Resonance inelastic X-ray scattering (RIXS) was performed to further probe the delicate chemical and electronic states of bulk O in the CH1 and CH3 stages^36,37. Figure 3a–c and Supplementary Fig. 22 present the O K-edge RIXS two-dimensional maps as functions of the emission energy (x axis) and excitation energy (y axis). All the RIXS maps display an emission feature at approximately 524.6 eV, corresponding to the TM–O hybridization states, alongside an elastic peak denoted by a white line. In particular, during the first cycle, no oxidized O feature (Supplementary Fig. 22a, dotted circle) is observed at 1C 4.8 V and the pristine state (Fig. 3a) and not at 1D 2.0 V (Supplementary Fig. 22b)³⁸. This result suggests that during the first cycle, the O reaction predominantly forms electron holes without generating O–O bonding. However, on subsequent charging to 4.8 V, the O K-edge mapping of RIXS spectra exhibit O–O-bonding characteristics, with excitation energies near 529.8–532.1 eV and emission energy of 523.7 eV (Fig. 3b,d, black arrows), which is consistent with previous work³⁷. This fingerprint of O–O bonding disappears after discharging to 2.0 V (Fig. 3c), indicating the reversible redox activity of oxygen in the second cycle. To further identify the oxidized oxygen state, both PDF and Raman spectroscopy were used. The PDF results reveal O–O bonding at approximately 1.43 Å (Fig. 1d), which is consistent with the O–O dimer range and longer than the O–O bond in O₂ molecules (<1.3 Å). Raman spectroscopy (Supplementary Fig. 23) further confirms the characteristics of the O–O peroxo-species^39,40, with a clear peak at 847 cm⁻¹. Therefore, the OR mechanism is realized by generating pure electron holes in the crystal structure and the formation of O–O dimers in the amorphized electrode.

Fig. 3. O K-edge RIXS map collected on electrodes with different electrochemical states.
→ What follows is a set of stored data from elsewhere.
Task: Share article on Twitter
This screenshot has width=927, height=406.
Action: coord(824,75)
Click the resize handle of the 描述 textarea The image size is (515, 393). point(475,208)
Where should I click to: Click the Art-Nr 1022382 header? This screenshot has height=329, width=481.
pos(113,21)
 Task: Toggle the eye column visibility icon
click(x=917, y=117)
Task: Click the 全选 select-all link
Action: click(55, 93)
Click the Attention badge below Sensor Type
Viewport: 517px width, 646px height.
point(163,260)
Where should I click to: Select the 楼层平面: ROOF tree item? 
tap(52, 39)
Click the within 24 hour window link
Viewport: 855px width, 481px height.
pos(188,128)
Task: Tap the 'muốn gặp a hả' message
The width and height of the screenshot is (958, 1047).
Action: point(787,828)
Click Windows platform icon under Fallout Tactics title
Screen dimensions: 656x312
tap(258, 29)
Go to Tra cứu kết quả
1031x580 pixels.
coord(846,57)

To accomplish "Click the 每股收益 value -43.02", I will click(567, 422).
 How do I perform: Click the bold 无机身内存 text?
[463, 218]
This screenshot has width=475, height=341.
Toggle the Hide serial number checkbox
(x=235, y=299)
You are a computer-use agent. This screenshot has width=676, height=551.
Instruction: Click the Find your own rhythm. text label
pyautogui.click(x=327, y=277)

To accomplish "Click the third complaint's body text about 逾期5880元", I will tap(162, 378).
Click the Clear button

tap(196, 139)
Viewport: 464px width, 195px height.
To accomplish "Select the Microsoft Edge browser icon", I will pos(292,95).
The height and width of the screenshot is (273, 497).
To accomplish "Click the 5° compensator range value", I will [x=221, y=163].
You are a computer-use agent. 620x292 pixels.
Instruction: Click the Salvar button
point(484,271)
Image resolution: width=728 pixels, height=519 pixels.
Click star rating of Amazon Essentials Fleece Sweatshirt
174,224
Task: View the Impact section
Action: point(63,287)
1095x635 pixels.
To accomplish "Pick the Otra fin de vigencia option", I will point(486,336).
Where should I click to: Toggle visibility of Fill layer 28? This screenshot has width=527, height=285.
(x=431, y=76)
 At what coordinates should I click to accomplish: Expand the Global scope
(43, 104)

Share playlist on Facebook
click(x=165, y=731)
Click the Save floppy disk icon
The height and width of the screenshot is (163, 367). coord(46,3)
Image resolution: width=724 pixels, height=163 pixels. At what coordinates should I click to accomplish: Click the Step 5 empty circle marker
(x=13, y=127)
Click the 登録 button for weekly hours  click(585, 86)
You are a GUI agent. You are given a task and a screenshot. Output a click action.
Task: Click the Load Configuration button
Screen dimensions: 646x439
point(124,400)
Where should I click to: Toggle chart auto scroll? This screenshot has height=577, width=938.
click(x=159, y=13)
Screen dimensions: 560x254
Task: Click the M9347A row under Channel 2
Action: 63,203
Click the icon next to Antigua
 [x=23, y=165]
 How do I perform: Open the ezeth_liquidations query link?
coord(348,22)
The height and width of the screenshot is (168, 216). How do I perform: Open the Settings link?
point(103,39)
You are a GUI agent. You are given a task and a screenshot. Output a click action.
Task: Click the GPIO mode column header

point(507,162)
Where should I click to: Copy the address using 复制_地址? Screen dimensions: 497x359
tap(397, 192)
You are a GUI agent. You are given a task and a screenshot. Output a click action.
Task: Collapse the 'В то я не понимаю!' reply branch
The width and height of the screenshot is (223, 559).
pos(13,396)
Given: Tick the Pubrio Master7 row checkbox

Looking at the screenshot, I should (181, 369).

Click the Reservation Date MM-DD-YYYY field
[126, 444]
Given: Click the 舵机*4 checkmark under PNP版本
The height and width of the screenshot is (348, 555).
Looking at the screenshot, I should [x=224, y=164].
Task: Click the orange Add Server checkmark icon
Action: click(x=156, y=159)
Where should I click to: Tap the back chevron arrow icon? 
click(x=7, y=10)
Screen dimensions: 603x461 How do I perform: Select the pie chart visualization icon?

a, Pristine (PRI) state. b, At the second charging state (2C 4.8 V). The arrows indicate the fingerprint feature of the oxidized oxygen state. c, At the second discharging state (2D 2.0 V). d, RIXS cut for an excitation energy of 530.8 eV on each sample.

Source data

Ab initio molecular dynamics (AIMD) calculations were performed to simulate bond formation in the first and second charges. To match the experimental results, for delithiated a-Li₄₂V₄₈O₁₄₁F₃, a1 and a2 were started from overlithiated a-LVOF with tetrahedral structure and crystalline rock-salt structures, respectively. Delithiated c-Li₄₂V₄₈O₁₄₁F₃ was obtained from c-LVOF with the C2/c phase. The calculation details are shown in Supplementary Note 3 and Supplementary Figs. 24 and 25. The entire structural evolution is given in Supplementary Videos 1–3. The rationality of the AIMD calculations is shown in Supplementary Note 4. After being heated to 1,000 K and cooled to 300 K, obvious spatial disordering is observed in both a1 and a2 structures, with randomly oriented VO₄ tetrahedral units (Fig. 4a,b). The G(r) values of a1 and a2 over 5 Å demonstrate a uniform distribution of the chemical bonds without apparent fluctuations, indicating an amorphized state with the absence of long-range ordering (Supplementary Fig. 26). Although a2 from the crystalline rock-salt structure can reach the amorphized state, delithiated c-LVOF still maintains its crystallinity under the same heating–quenching process (Fig. 4c). This result means that amorphization from overlithiated structures is thermodynamically more favourable than that directly from c-LVOF, which is consistent with the experimental structures at 2C 4.8 V (amorphized) and 1C 4.8 V (crystalline).

Fig. 4. Resulting simulated delithiated structures under AIMD.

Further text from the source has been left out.